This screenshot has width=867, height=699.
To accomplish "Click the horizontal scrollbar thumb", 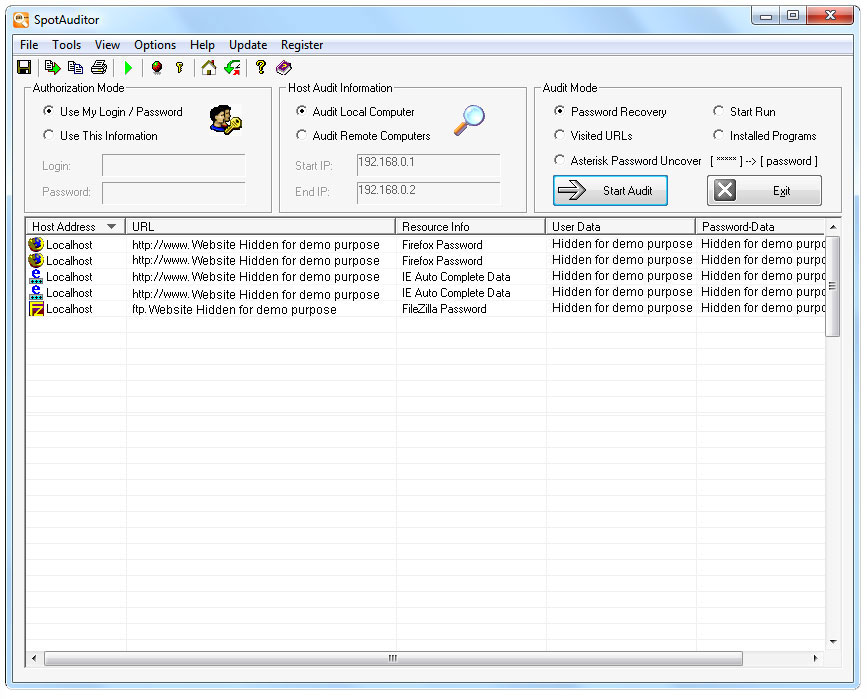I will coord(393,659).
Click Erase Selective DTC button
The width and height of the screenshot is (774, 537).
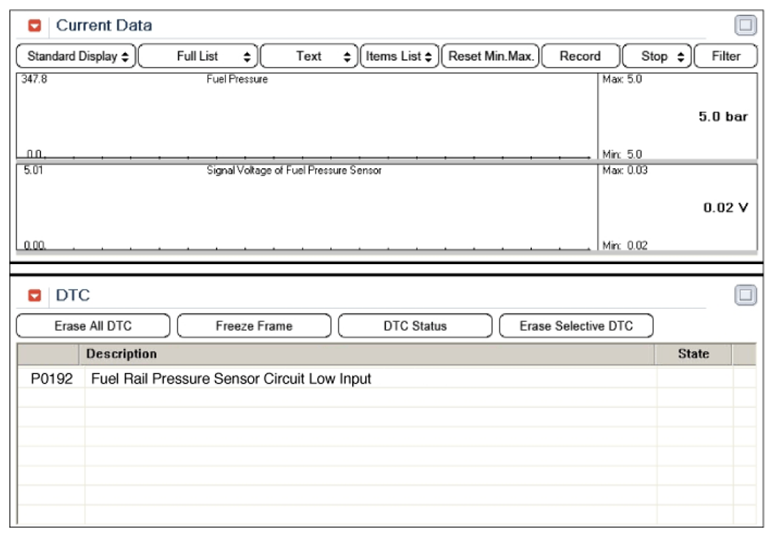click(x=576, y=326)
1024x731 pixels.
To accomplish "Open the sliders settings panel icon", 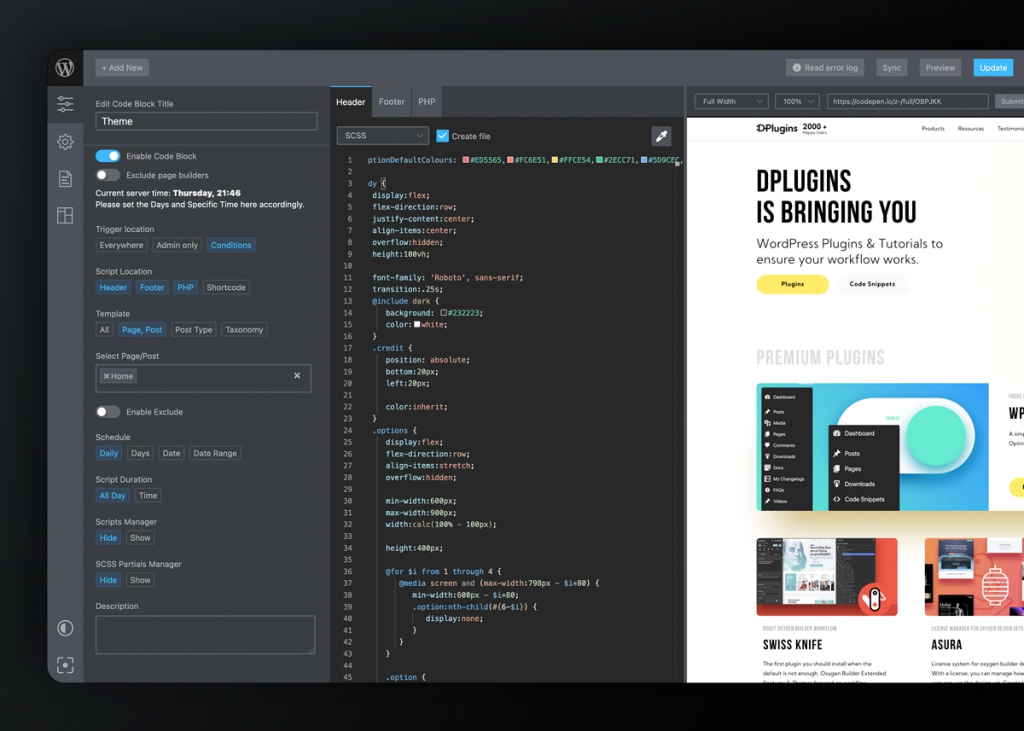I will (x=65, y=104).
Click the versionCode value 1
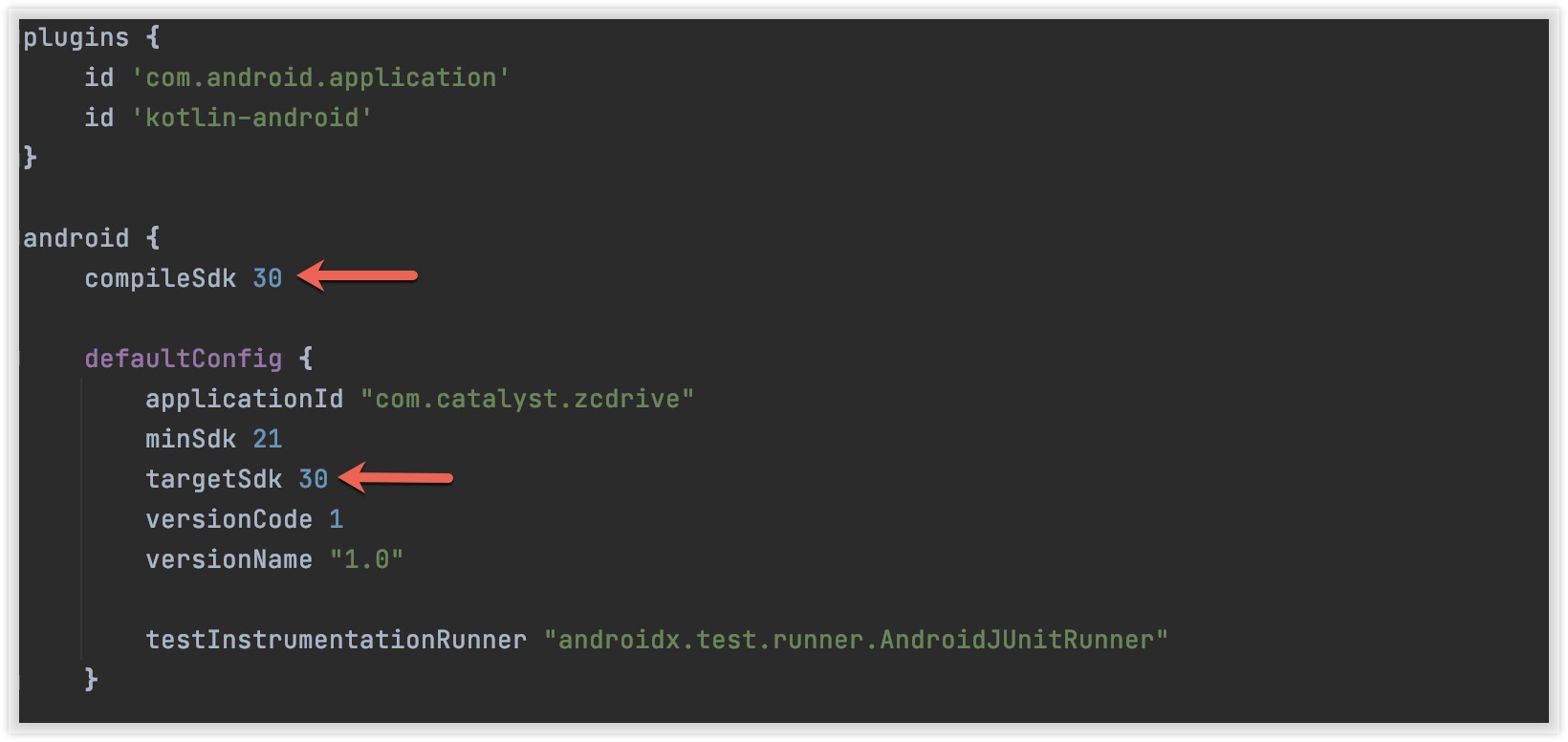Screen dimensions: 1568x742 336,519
__________
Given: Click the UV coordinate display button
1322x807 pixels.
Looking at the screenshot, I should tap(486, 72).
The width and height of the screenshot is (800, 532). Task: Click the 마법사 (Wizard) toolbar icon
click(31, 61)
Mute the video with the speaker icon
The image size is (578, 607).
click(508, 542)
__________
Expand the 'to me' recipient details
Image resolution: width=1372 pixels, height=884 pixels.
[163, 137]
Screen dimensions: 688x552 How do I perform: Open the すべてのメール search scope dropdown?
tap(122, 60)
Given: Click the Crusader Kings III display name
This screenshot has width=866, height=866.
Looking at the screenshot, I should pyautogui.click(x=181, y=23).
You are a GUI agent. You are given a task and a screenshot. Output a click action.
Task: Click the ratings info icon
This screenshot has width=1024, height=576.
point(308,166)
__________
For the entries above, please state how many lines contain the string "display"; give the number and nothing else.

2